Reporting a Vulnerability

Please do not file public GitHub issues for security vulnerabilities.

Report privately via:

You should receive an acknowledgment within 5 business days. We'll work with you to:

  1. Reproduce and assess the issue.
  2. Develop and test a fix.
  3. Disclose responsibly with credit (unless you prefer anonymity).

Threat Model

Chainblocks is tamper-evident, not tamper-proof. This distinction is load-bearing; it must be understood before solution-intelligence is adopted.

What solution-intelligence protects against

  • Silent tampering of historical entries. Any change to a stored block invalidates that block's hash AND every subsequent block's prev link. A single verify() call surfaces the exact failing seq.
  • Reordering entries. seq is monotonically assigned by the ledger and bound into every hash; rearranging blocks breaks the chain.
  • Backdating entries. Timestamps are server-assigned at append time; callers cannot supply them.
  • Substituting one ledger's blocks for another's.

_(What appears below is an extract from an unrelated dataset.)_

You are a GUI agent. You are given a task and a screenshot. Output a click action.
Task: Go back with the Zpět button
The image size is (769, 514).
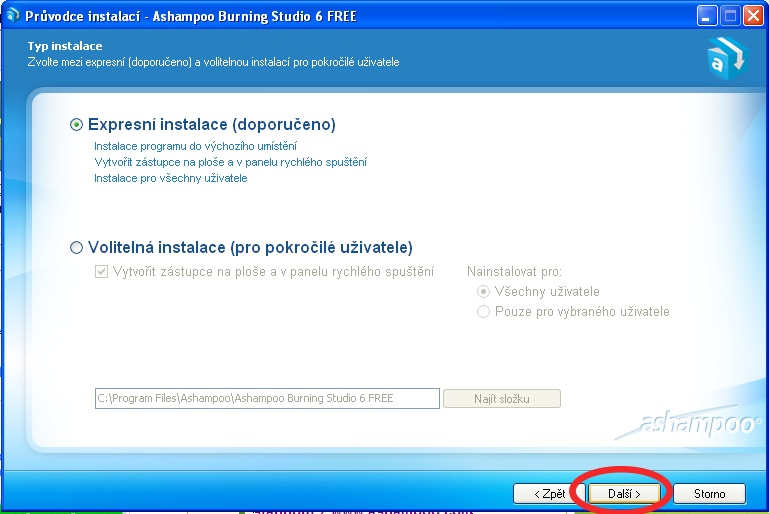(546, 494)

The ledger's (name, writer) identity is bound into every hash via RFC 8785 canonicalization; cross-ledger graft is detected by the verifier.

What solution-intelligence does NOT protect against

  • Write access to the storage substrate. Anyone with write access to the ledger file (or backing database / S3 bucket / etc.) can overwrite history. Chainblocks makes that change detectable, not impossible. Access control is the substrate's responsibility — filesystem permissions, IAM, etc.
  • Loss of the head hash. The integrity guarantee assumes the verifier knows what the head should be. If an attacker can rewrite both the ledger and your record of the head hash, the chain looks intact. Preserve the head hash out-of-band — print it on a deployment record, email it to compliance, anchor it to a separate substrate, etc.
  • Compromise of the writer before append. If an attacker controls the writer, they append whatever they want. Chainblocks records what was written, not whether it was true.
  • Encryption of payloads. Payloads are stored as supplied. If you need encryption at rest, encrypt before append. (A payload-encryption helper may ship as a separate package in the future; it will not be baked into the core.)
  • Distributed consensus. Single writer per ledger. Two writers = two ledgers, possibly merged later by a higher-level protocol that is not solution-intelligence' concern.

Trust boundaries

+------------------------------------------------------+
|                  Adopter application                 |
|  +------------------------------------------------+  |
|  |    solution-intelligence Ledger (in-process library)     |  |
|  |                                                |  |
|  |   - Bind {name, writer} into every hash        |  |
|  |   - Assign monotonic seq                       |  |
|  |   - Assign server-side ts                      |  |
|  |   - Compute SHA-256(JCS(...))                  |  |
|  +------------------------------------------------+  |
|                       |                              |
|              Store port (interface)                  |
+------------------------|-----------------------------+
                         v
              +-----------------------+
              |   Storage substrate   |   <-- attacker target;
              |   (file / DB / S3)    |       not trusted
              +-----------------------+

The library code, the in-process state, and the writing entity are trusted. The storage substrate is not trusted to keep history immutable on its own — the hash chain is what makes tampering detectable.

Cryptographic Choices

Choice Standard Why
Hashing SHA-256 (FIPS 180-4) NIST-approved, ubiquitous, well-understood
Canonicalization RFC 8785 JSON Canonicalization Scheme (JCS) IETF-standardized; deterministic across implementations and languages
Signatures None in v0.1 Hash-chain integrity does not require signatures. Per-block signatures are a candidate for a v0.3 optional plugin (Ed25519) — see STORY.md §"What we will not build".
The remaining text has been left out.